* [PARTS OF THE EXERCISE]:
a - In the post about the Juilliard music criticism course, write out the passage from "The link takes" up to and including "wrote about music.)".
b - Answer these questions about the post on the Juilliard music criticism course:
(i) Which two writers of classical music criticism appear in the assignments?
(ii) What does one of the students bring to class each week?
(iii) According to the course overview, what is the real point of the course?
c - Carry on the post about the Juilliard music criticism course from where it stops.

* [DOCUMENT EXCERPT]:
This fall at Juilliard
I've been forgetting to mention my course at Juilliard this fall, about music criticism.
The link takes you to the week by week assignments, which include classical music criticism by George Bernard Shaw and Virgil Thomson, as well as some rock and jazz criticism, and some unusual writing about music, by Nick Hornby, Tom Johnson, Jack Kerouac, and E.M Forster. (That last link takes you to my blog post about how wonderfully Forster wrote about music.)
Each week, one of the students brings a New York Times music review to class each week, and takes the lead in dissecting it. Interesting experience for me, to say the least, during the seven years when my wife wrote for the Times, and the chosen review might have been one of hers. A good test of my objectivity. But then they read me, too, and I encourage them to be critical.
The reason for reading me, by the way, is simple, and has nothing to do with whether I'm any model for what critics should (or shouldn't) do. It's that if I'm going to hold forth about criticism, they have a right to see what kind of critic I myself have been. Maybe they'll decide I have no standing to be sounding off, which would be completely their right to think.
But the main purpose of the course, as it's evolved over the years, isn't to teach about criticism, interesting though that can be. (Especially since the students themselves will be reviewed, as their careers progress, and often have been reviewed already.) You can read the course overview, where I say the real point of the course is to learn how to talk about music.
This is no trivial thing. Music professionals have to talk about music all the time. Think of the staff and board of an orchestra, trying to decide who should be the next music director, and comparing how the candidates conduct. Or -- as one of the students pointed out this fall -- musicians playing chamber music, and needing to critique each other, and also say how each thinks the music should go.
Of course any musician already has some skill at doing this. But it's impressive to see how reticent people can be, even professionals, and how they often feel they don't have the words to describe something about a piece or a performance, especially if it involves emotional subtleties, or is in an idiom they're not familiar with.

* [MATERIAL]:
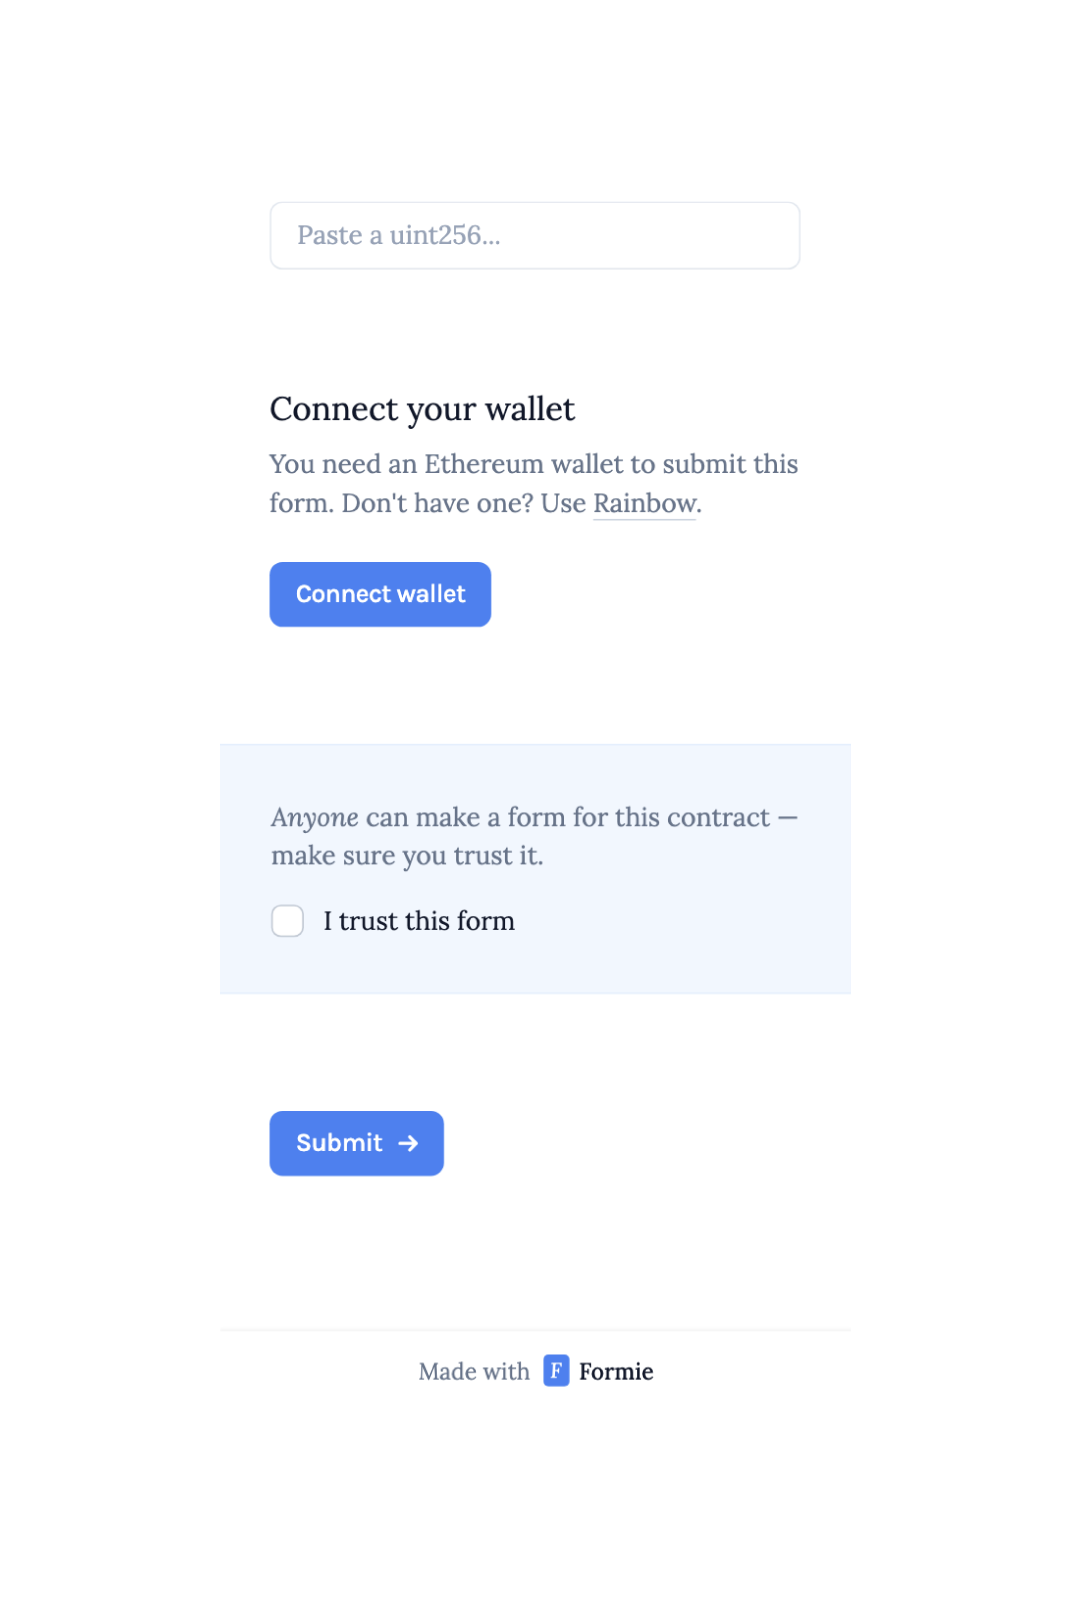Tick the I trust this form checkbox
Screen dimensions: 1070x1605
pos(288,921)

* [RESULTS FOR THE EXERCISE]:
a -
The link takes you to the week by week assignments, which include classical music criticism by George Bernard Shaw and Virgil Thomson, as well as some rock and jazz criticism, and some unusual writing about music, by Nick Hornby, Tom Johnson, Jack Kerouac, and E.M Forster. (That last link takes you to my blog post about how wonderfully Forster wrote about music.)

b -
(i) George Bernard Shaw and Virgil Thomson
(ii) A New York Times music review
(iii) To learn how to talk about music

c -
The job then is simply to describe what you hear, preferably in very simple language. And this is the first lesson I teach in the course. I bring in music each week, play it, and ask the students to describe it. Not in any fancy, published-writing kind of way, but informally, the way they might describe it to a friend. "You've just heard this piece at a concert, and your roommate asks you what it was like. What do you tell them?"
The first lesson is to say the most obvious, most basic things. It's surprising how often the students at first don't do this. I've typically started the course with the slow movement of John Cage's String Quartet in Four Parts (from 1950), in which the same few sounds keep recurring, with spaces in between. Students will sometimes tie themselves in knots trying to say what they think the structure of the piece is, when the first thing they might say -- at least if the goal is to give someone else an idea of how the piece sounds -- is that the music is slow and repetitious.
From there you can go on to complexities, if you've really heard them. (Or in the case of the Cage, to guesses about its subtleties, because the deep rhythmic structure of the piece is something not many people are likely to catch purely by ear.)
This year, to give myself some variety, I played them the beginning of Sufjan Stevens's BQE (the multimedia piece, featuring 30 minutes of orchestra music, which he was commissioned to create for the Brooklyn Academy of Music, and which turned out to be, along with Jonny Greenwood's Popcorn Superhet Receiver, one of the most successful -- no, triumphant -- classical pieces ever written by someone from the rock world.
Again that offered a simple enough descriptive problem. But here the emotional reactions to the music -- and, more generally, the descriptions of how it flowed -- were easier to get at, and so we had the more interesting (and more advanced) problem of both objectively describing what you hear, and noting also your subjective impressions. And then tying the two together, so that someone you talk to knows why you judged the piece the way you did. They may or may not agree with you, but at least they know what you reacted to, what it was about the music that you liked, or didn't like, or felt ambivalent about.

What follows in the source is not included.